• _CONSIGNE_
Répondez à ces questions à partir de l'extrait sur le hockey au Québec qui suit :
(a) Quelle cuvée a donné au Québec son principal bassin de talent ?
(b) Quel poste Sylvain Lalonde occupe-t-il ?
(c) Pour quelle équipe Marc Chamard est-il recruteur ?

Depuis la cuvée de 1998, qui a donné au Québec son principal bassin de talent (Lecavalier, Tanguay, Gagné, Ribeiro, Beauchemin), les joueurs de premier plan potentiels arrivent au compte-gouttes.

Pourquoi?

Les principaux suspects

Dilution du talent, manque d'expertise des entraîneurs, infrastructures déficientes, contraintes budgétaires... Le diagnostic est à peu près clair.

C'est le médicament que l'on n'a pas trouvé!

Établissons d'abord que le développement des joueurs au Québec est partagé entre deux responsabilités. D'un côté, il y a la fédération Hockey Québec dont le mandat est d'organiser du hockey pour des jeunes qui ne font pas partie de l'élite pour 94% d'entre eux.

Hockey Québec, malgré une refonte en profondeur de sa structure, continue d'essuyer de sévères critiques.

«Les gens nous appellent quand le Québec n'a pas de bon repêchage, mais nous n'avons reçu aucun appel l'année dernière», rétorque Sylvain Lalonde, directeur général de HQ.

De l'autre côté, vous avez un circuit junior majeur (la LHJMQ) qui cueille les fruits mûrs du Midget AAA, mais dont la mission première n'est pas tant de former que d'exploiter des entreprises rentables.

La LHJMQ a perdu de son lustre et reste pertinente à cause des joueurs qu'elle attire de l'extérieur de la province.

«Il manque tellement de profondeur dans le junior majeur qu'une équipe qui a deux bons trios et trois défenseurs peut espérer se rendre à la Coupe Memorial», ironise Marc Chamard, recruteur pour le Wild du Minnesota.

Deux solitudes sur la glace

Georges Larivière, une sommité en matière de hockey au Québec, ne nie pas les problèmes de développement des jeunes Québécois. Il est entre autres très critique de la façon dont la LHJMQ mène sa barque.

Mais selon ce membre du Temple de la renommée de la Fédération québécoise de hockey sur glace, un facteur extérieur nuit à l'éclosion des Québécois dans la LNH.

«Dans les populations nombreuses, comme le Québec et l'Ontario, le talent dans tous les domaines est réparti à peu près également. Ce qui fait la différence, c'est la façon dont il est développé et mis en valeur.»

Or, le Québec peine à promouvoir ses jeunes. Parce qu'il est victime, prétend M. Larivière, d'un handicap culturel par rapport au reste du Canada.

«Les joueurs québécois traînent la renommée de produire des joueurs de finesse qui sont plus petits - ce qui est faux, comme l'a démontré le livre de Bob Sirois.

«Mais à travers la LNH, à talent égal, on va prendre l'anglophone. Et je le dis sans même être séparatiste. Dans le cas des meilleurs joueurs, le problème ne se pose pas: les dirigeants de la LNH veulent gagner et vont prendre le joueur de concession, peu importe d'où il vient.

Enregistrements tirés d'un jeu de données

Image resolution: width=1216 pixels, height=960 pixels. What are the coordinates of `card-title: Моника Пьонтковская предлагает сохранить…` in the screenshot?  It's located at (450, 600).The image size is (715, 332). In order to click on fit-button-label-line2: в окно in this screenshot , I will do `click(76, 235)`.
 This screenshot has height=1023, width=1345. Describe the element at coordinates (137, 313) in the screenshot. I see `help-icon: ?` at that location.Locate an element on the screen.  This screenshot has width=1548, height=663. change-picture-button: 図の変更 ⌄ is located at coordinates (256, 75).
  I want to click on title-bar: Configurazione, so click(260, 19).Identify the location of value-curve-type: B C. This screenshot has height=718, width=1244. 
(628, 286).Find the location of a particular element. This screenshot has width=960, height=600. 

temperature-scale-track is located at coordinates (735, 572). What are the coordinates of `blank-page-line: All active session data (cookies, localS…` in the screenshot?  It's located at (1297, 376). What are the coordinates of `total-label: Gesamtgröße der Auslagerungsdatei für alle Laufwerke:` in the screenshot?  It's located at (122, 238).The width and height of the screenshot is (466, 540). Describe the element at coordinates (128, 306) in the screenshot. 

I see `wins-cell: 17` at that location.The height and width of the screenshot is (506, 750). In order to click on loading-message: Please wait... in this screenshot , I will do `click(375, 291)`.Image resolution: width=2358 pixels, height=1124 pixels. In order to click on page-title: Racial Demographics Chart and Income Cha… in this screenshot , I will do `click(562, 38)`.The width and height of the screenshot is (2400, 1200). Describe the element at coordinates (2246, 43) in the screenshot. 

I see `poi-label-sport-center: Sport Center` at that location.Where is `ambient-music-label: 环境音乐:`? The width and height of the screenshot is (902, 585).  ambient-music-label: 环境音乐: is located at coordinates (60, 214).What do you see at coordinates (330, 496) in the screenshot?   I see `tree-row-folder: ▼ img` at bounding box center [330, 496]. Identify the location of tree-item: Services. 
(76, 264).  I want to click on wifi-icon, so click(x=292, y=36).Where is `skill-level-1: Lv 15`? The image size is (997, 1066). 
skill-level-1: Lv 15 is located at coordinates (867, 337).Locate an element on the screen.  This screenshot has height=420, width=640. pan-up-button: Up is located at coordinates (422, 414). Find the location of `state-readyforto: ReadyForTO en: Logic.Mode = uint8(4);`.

• _RÉPONSE ÉCRITE_
(a) La cuvée de 1998.
(b) Directeur général de Hockey Québec.
(c) Le Wild du Minnesota.